Vincent Siemer, 56, is the man behind several controversial websites that seek to expose “corruption” of the judicial system in New Zealand. He was sentenced to six weeks in jail last year after publishing a “suppressed” court judgment on his website, according to The Dominion Post  in Wellington, New Zealand.
As recently as May, Siemer was ordered back to jail in New Zealand after an appeal was denied.
But on Tuesday night, Siemer was arrested by Metro police officers while running after a tow truck, loudly professing his affection for a car that he apparently had no connection to, according to a police affidavit. The truck had to stop in order to prevent Siemer from hurting himself.

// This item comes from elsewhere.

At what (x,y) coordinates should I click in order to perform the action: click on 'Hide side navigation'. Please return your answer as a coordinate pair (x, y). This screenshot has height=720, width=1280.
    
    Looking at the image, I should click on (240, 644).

Police charged him with public intoxication and disorderly conduct. Those charges were retired because Siemer was heading out of the country in a week, according to the Davidson County District Attorney’s Office. If Siemer doesn’t leave the country and is charged with another crime, his charges could be reactivated.
Siemer, whom The Dominion Post called a “bankrupt businessman,” was found guilty in the largest defamation case in British Commonwealth history in 2011. He attacked Michael Stiassny, a company chairman, on the Internet — and Stiassny and his company were awarded more than $700,000 U.S. dollars in defamation damages.
On his website, Siemer claims Stiassny obtained the verdict through “fraud and perjury.”
Siemer didn’t return a request for comment as of Thursday morning. It is unclear why Siemer was in Nashville. The mailing address on his bonding information was listed as Springfield, Mo.